The U.S. Supreme Court will hear this morning in Spokeo v. Robins, a case with important implications for a range of consumer protection statutes. The question before the Court, as framed by the company, is "Whether Congress may confer Article III standing upon a plaintiff who suffers no concrete harm, and who therefore could not otherwise invoke the jurisdiction of a federal court, by authorizing a private right of action based on a bare violation of a federal statute." Behind that question is the debate over whether Congress can create a statutory right, the violation of which constitutes injury that satisfies the standing requirements of Article III, as the Court has previously defined those requirements.
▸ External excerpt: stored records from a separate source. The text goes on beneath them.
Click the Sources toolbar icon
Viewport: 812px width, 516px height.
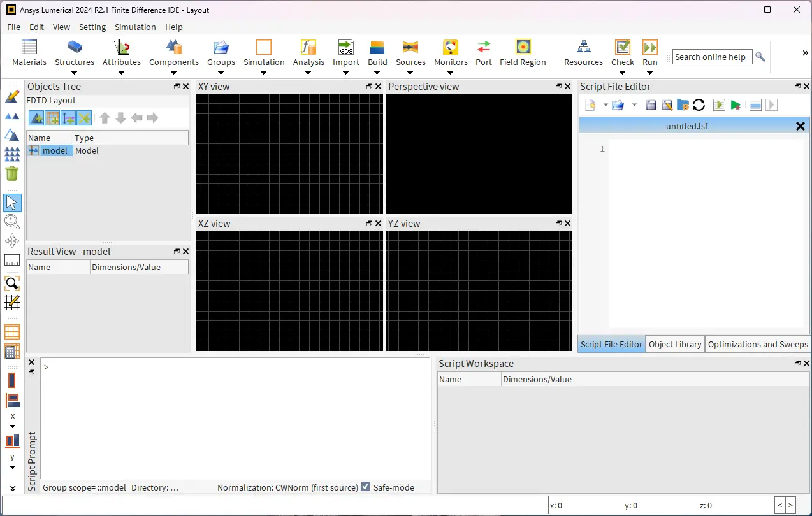coord(410,48)
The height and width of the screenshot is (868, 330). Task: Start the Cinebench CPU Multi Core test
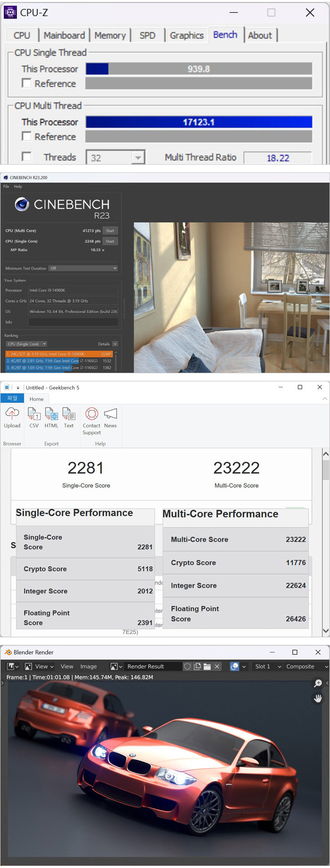110,231
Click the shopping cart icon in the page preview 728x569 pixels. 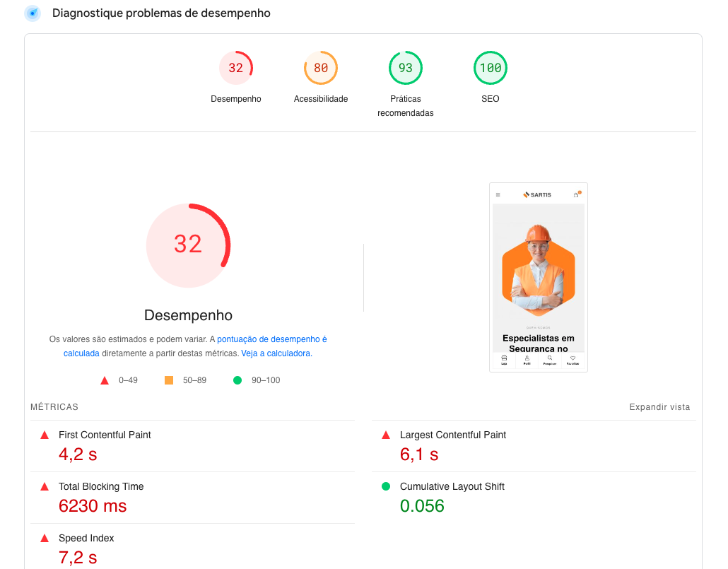[x=576, y=194]
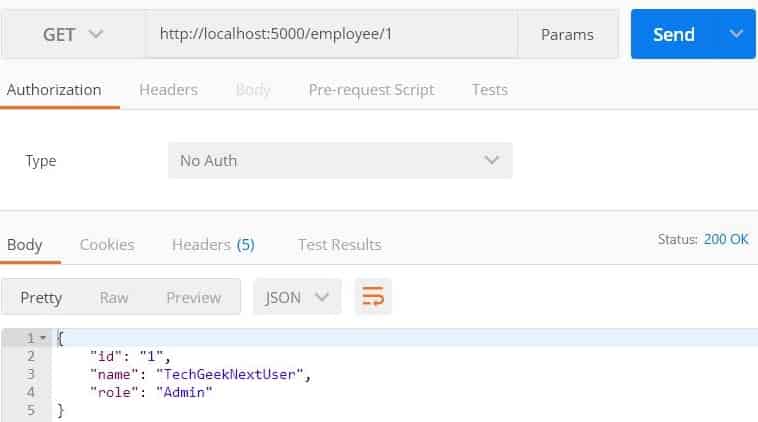This screenshot has height=422, width=758.
Task: View the Test Results tab
Action: coord(339,245)
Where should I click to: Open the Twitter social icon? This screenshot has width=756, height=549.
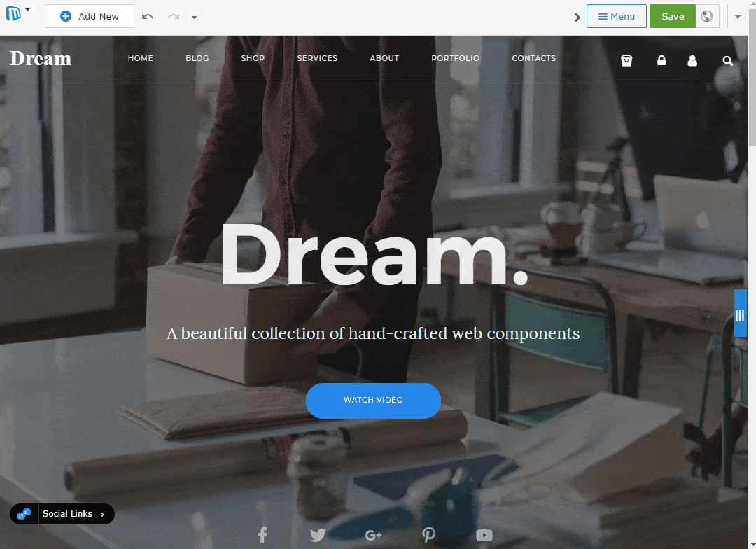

The LA Times reported on the story yesterday. Read "Supreme Court case pits privacy rights against Internet data brokers," here.
SCOTUSBlog's Amy Howe sums up the stakes this way:
The dispute before the Justices is about whether [Robins's] lawsuit can proceed at all, and the stakes are potentially quite high. The defendant in the case, Spokeo, complains that allowing lawsuits like these will have dire consequences, opening the door to all kinds of frivolous class action lawsuits. But plaintiff Thomas Robins and his supporters predict equally ominous results, telling the Court that a ruling for Spokeo could bar not only lawsuits like his but also potentially important civil rights and environmental lawsuits.
Her full blog post is a good summary of the arguments in the case.
Among the 17 amicus briefs filed in support of the company and 16 filed in support of the plaintiff is Public Citizen's amicus brief in support of Robins, posted here.